In the message, obtained through a public records request by the Campaign
Legal Center, von Spakovsky wrote:

“We’re also hearing that they are going to make this bipartisan and include
Democrats. There isn’t a single Democratic official that will do anything
other than obstruct any investigation of voter fraud and issue constant
public announcements criticizing the commission and what it is doing,
making claims that it is engaged in voter suppression.”

The disclosure is significant because Trump and Vice President Mike Pence,
who is chairing the panel, have said it will have no predetermined
conclusions. Critics say the effort is an attempt to stir up fears of
widespread voter fraud, which previous studies have found is not a
pervasive issue, and will lead to more restrictive voting policies.

In his email, von Spakovsky also expressed concern the White House would
choose “mainstream” Republicans and academics who wouldn’t know anything
about voter fraud.

“There are only a handful of real experts on the conservative side on this
issue and not a single one of them ... have been called other than Kris
Kobach, Secretary of State of Kansas. And we are told some consider him too
‘controversial’ to be on the commission,” von Spakovsky wrote. “If they are
picking mainstream Republican officials and/or academics to man this
commission it will be an abject failure because there aren’t any that know
anything about this or who have paid any attention to the issue over the
years.”

Von Spakovsky initially said he knew nothing about the email when a
ProPublica reporter asked him about it on Tuesday. But the Heritage
Foundation told Gizmodo later on Tuesday that von Spakovsky did, in fact,
author the email.

The email raises new questions about the relationship between the
Department of Justice and the commission. Voting advocates were concerned
earlier this year after the department sent out a request to 44 states
asking for information about compliance with federal voter purge
requirements on the same day Kobach, vice chairman of the commission, sent
a letter to election officials in 50 states asking for voter data. The
Justice Department said the two requests were unrelated.

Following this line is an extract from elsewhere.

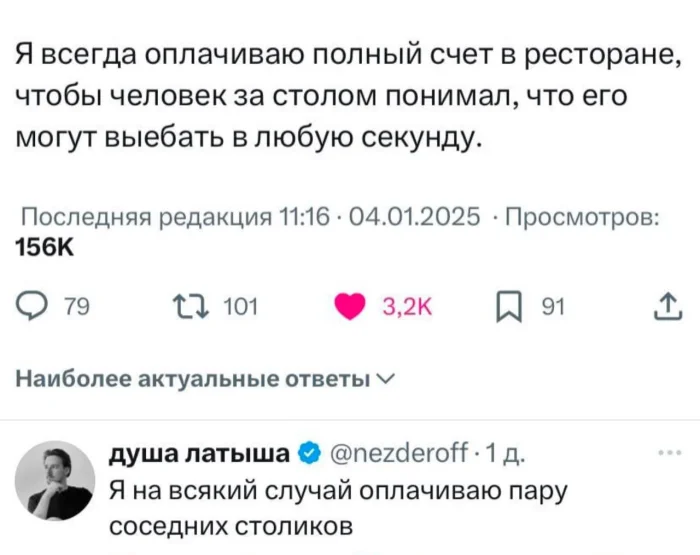Click the blue verified badge

[x=309, y=455]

In a statement on Wednesday, von Spakovsky said he had never discussed the
commission with Sessions.

“I have never had any discussions by email or otherwise with General
Sessions about the election integrity commission,” von Spakovsky wrote. “I
did send a private email in February to private individuals who were not in
the administration to express my personal concerns about the efficacy of
the President’s Advisory Commission on Election Integrity months before it
was organized or any of its members were selected. I did not send it to
General Sessions and was unaware that it had been forwarded to him.”

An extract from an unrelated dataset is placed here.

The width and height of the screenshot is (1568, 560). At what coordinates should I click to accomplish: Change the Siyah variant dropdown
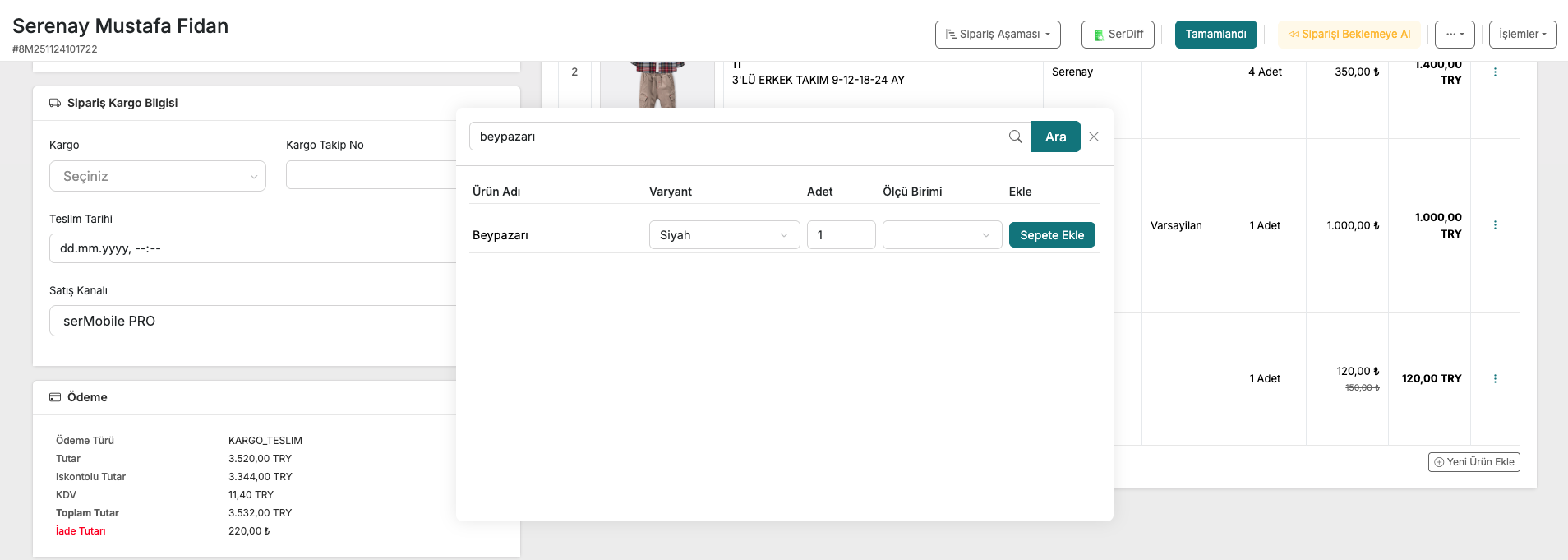[724, 235]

He added that he was confident in Democratic members of the commission and
in the panel’s work so far.

Voting advocates were concerned by von Spakovsky’s appointment to the
commission, given his role in pushing for voter ID in Georgia, his past
exaggeration of voter fraud and his criticism of the National Voter
Registration Act, a law that protects people from improperly getting kicked
off voter rolls.

Bob Bauer, who served as former President Barack Obama’s White House
counsel from 2009-2011 and co-chaired a previous presidential commission on
elections, said von Spakovsky should resign.

“The Administration chose to appoint to the Commission an individual who
strongly objected to a bipartisan inquiry but also to a formal role for
social scientists trained in data collection and dispassionate analysis.
The story should not end there,” Bauer wrote in a blog post.

“Von Spakovsky may now appreciate that his position on the Commission has
become untenable and that he should resign,” Bauer added. “He has made
clear that he’s open only to Commission ‘fact-finding’ that supports his
well-known beliefs about fraud. If he had imagined he could persuade anyone
to the contrary, he must know that the email puts an end to any such hope.”